-- START AVAILABLE RECORDS --

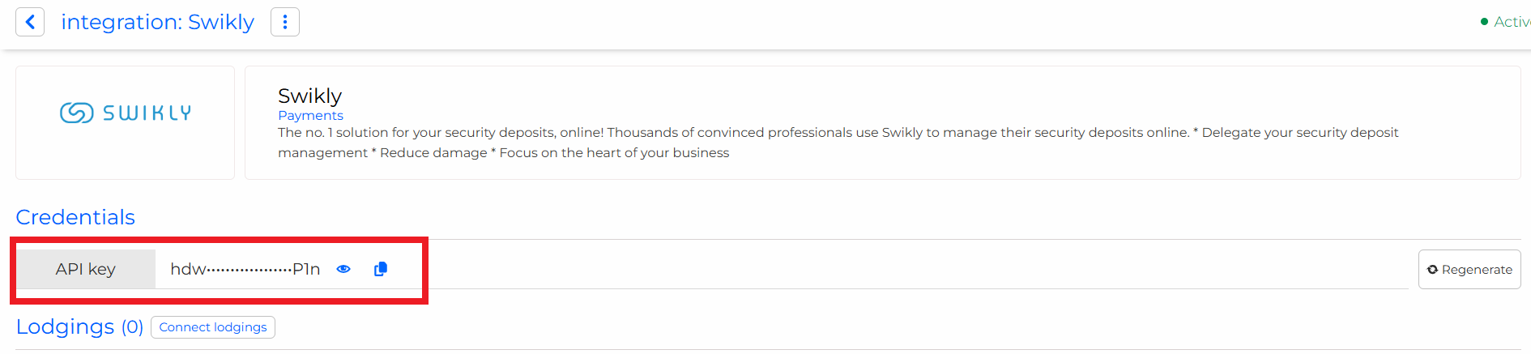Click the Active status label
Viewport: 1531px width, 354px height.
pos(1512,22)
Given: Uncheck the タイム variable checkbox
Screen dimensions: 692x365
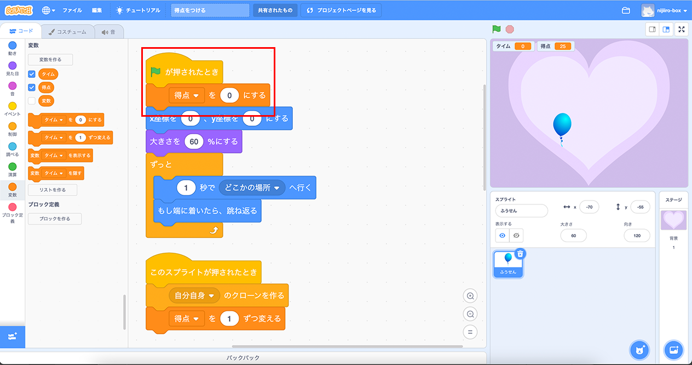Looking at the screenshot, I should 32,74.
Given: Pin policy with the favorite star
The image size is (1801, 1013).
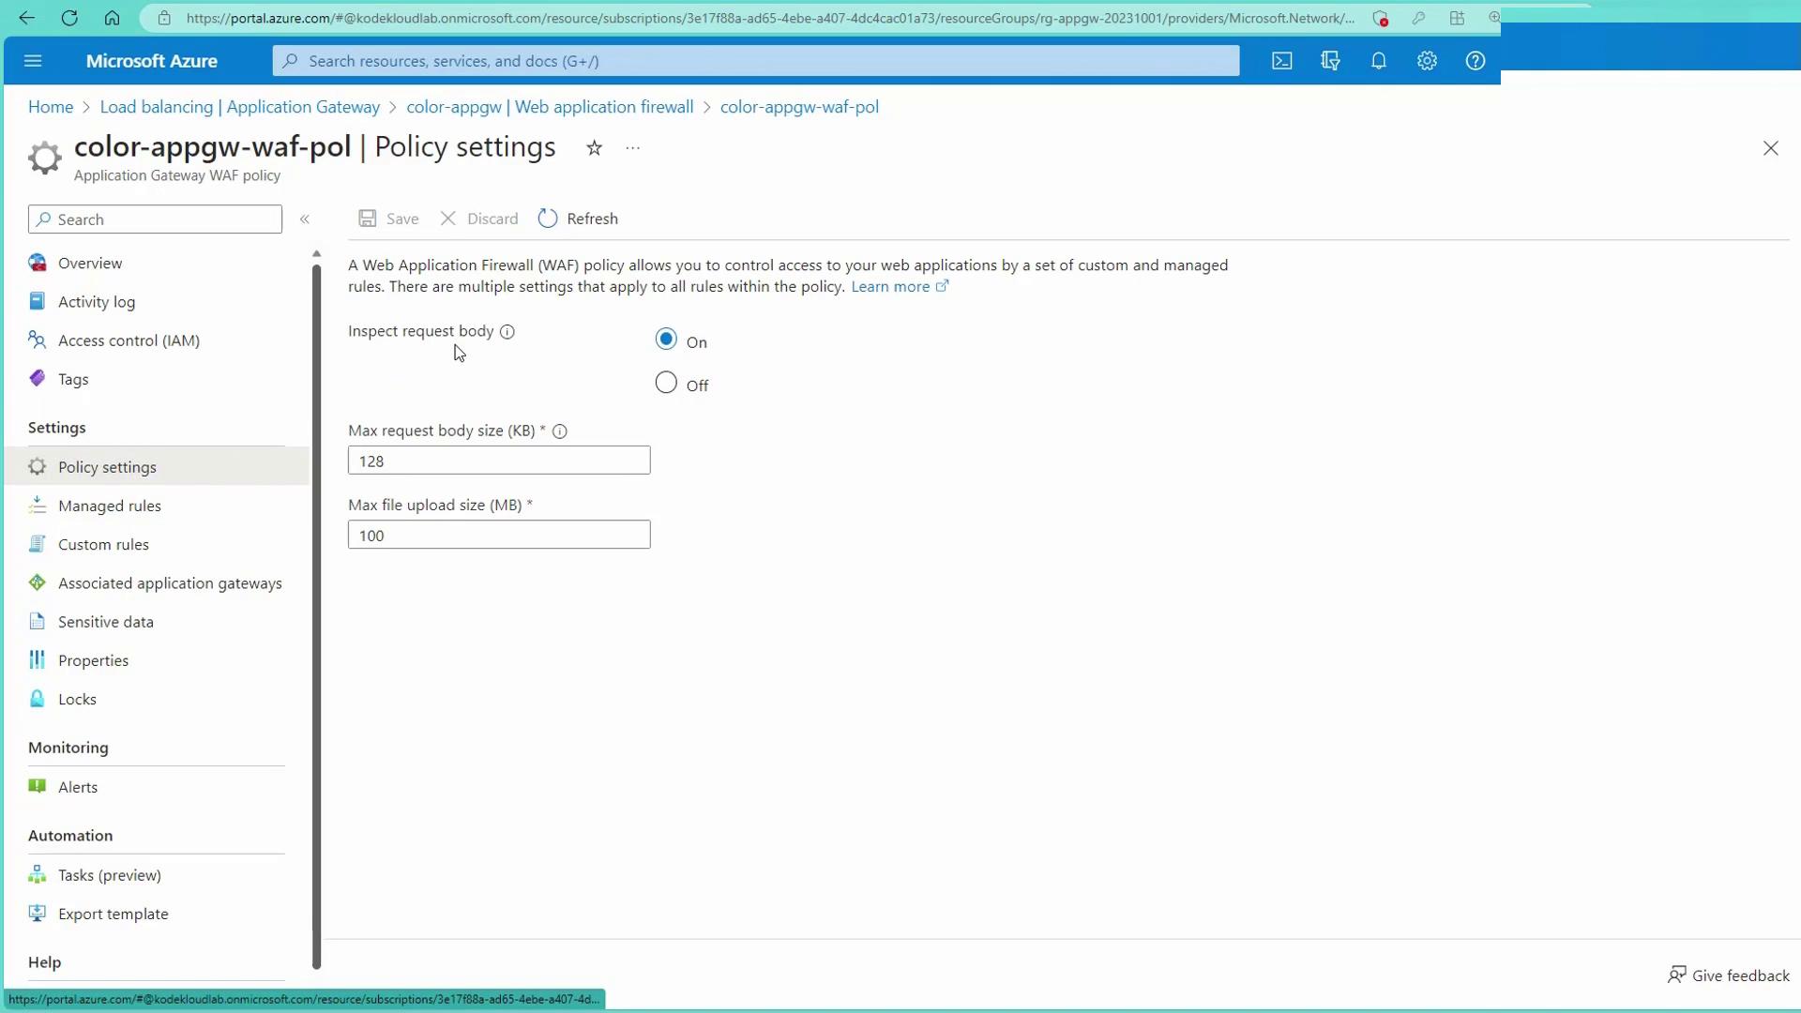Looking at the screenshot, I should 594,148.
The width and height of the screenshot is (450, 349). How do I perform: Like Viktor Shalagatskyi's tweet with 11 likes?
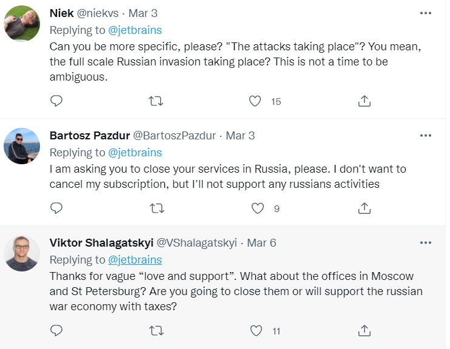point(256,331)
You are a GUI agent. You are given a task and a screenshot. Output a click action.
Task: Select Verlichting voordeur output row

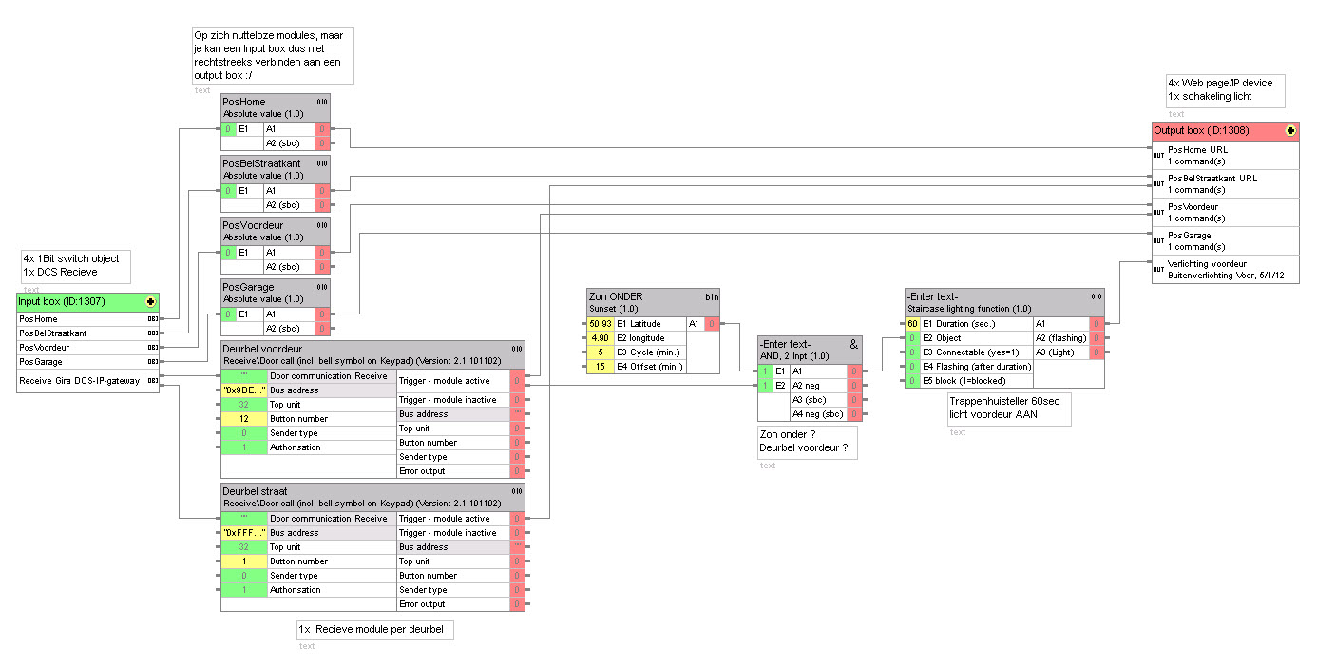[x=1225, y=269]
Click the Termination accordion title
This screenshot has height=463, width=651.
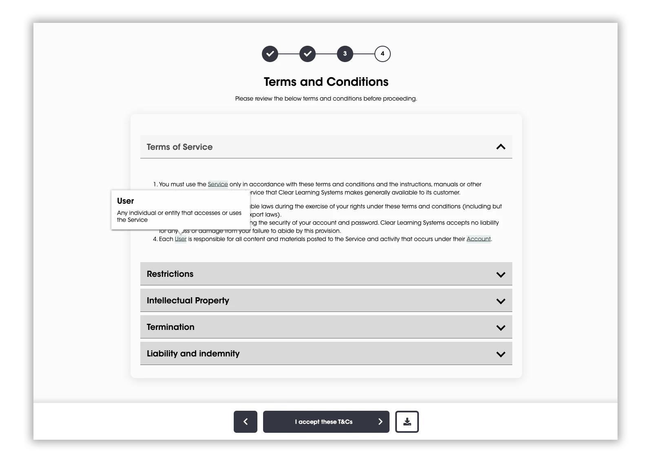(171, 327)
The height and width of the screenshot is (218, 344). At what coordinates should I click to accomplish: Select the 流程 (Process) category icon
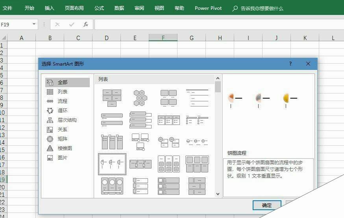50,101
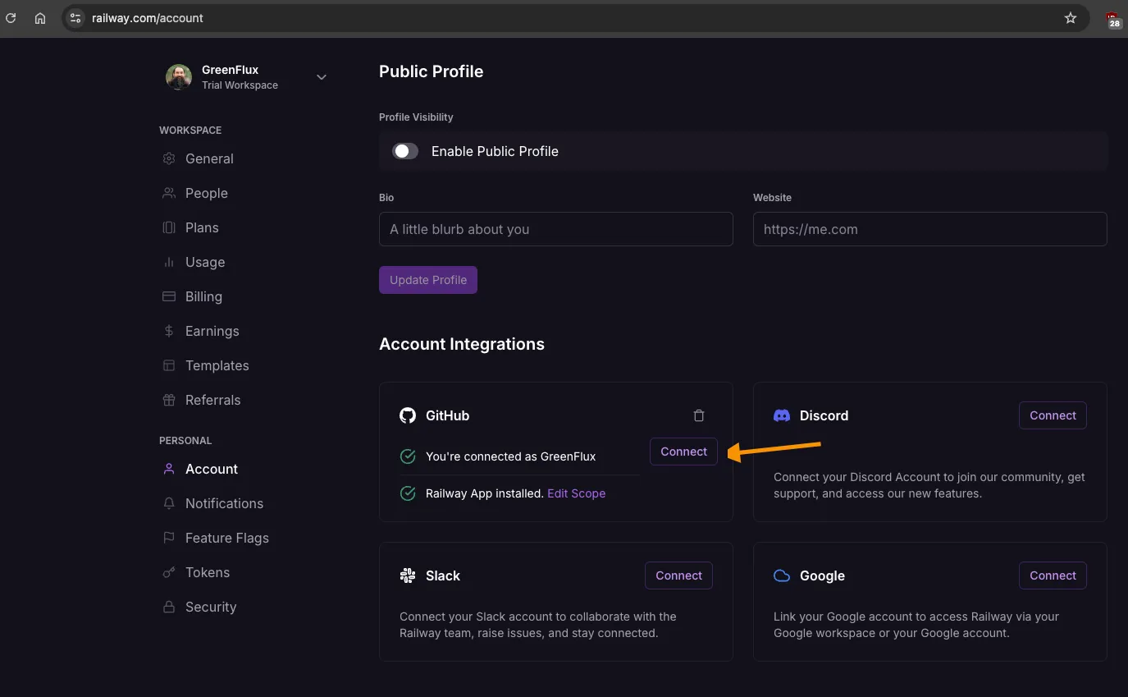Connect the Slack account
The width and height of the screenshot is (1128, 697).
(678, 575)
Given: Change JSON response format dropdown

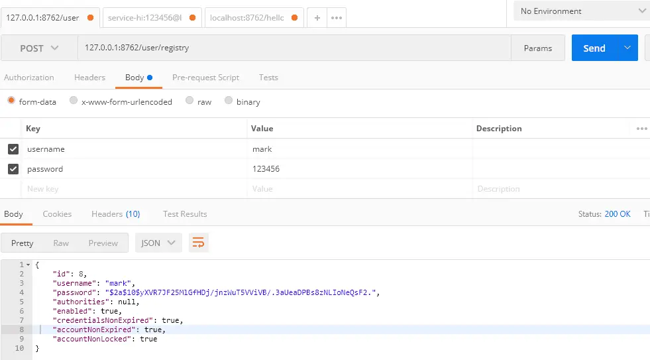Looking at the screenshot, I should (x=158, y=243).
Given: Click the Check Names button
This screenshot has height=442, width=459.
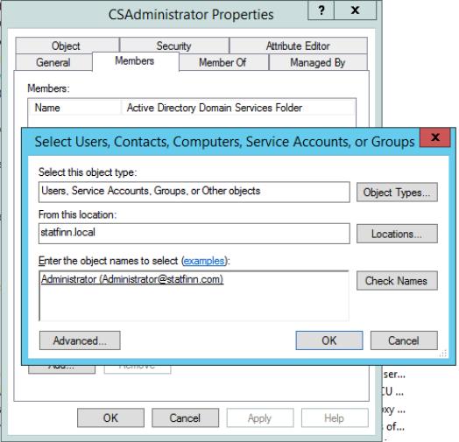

-- END AVAILABLE RECORDS --

(EXERCISE DETAILS)
Can you repeat all the records above with every "Select" swapped for "Choose", changing nothing else and leaving out the pictures?

(COMPLETED EXERCISE)
Click the Active status label
Viewport: 1531px width, 354px height.
pos(1512,22)
Given: Uncheck the タイム variable checkbox
Screen dimensions: 692x365
Looking at the screenshot, I should 32,74.
Given: Pin policy with the favorite star
The image size is (1801, 1013).
Looking at the screenshot, I should 594,148.
The width and height of the screenshot is (450, 349). How do I perform: Like Viktor Shalagatskyi's tweet with 11 likes?
point(256,331)
You are a GUI agent. You are given a task and a screenshot. Output a click action.
Task: Choose Verlichting voordeur output row

[x=1225, y=269]
Click the Termination accordion title
This screenshot has height=463, width=651.
(171, 327)
The height and width of the screenshot is (218, 344). At what coordinates should I click to accomplish: Choose the 流程 (Process) category icon
50,101
Connect the Slack account
The width and height of the screenshot is (1128, 697).
(678, 575)
Given: Change JSON response format dropdown

Looking at the screenshot, I should (x=158, y=243).
Given: Click the Check Names button
This screenshot has height=442, width=459.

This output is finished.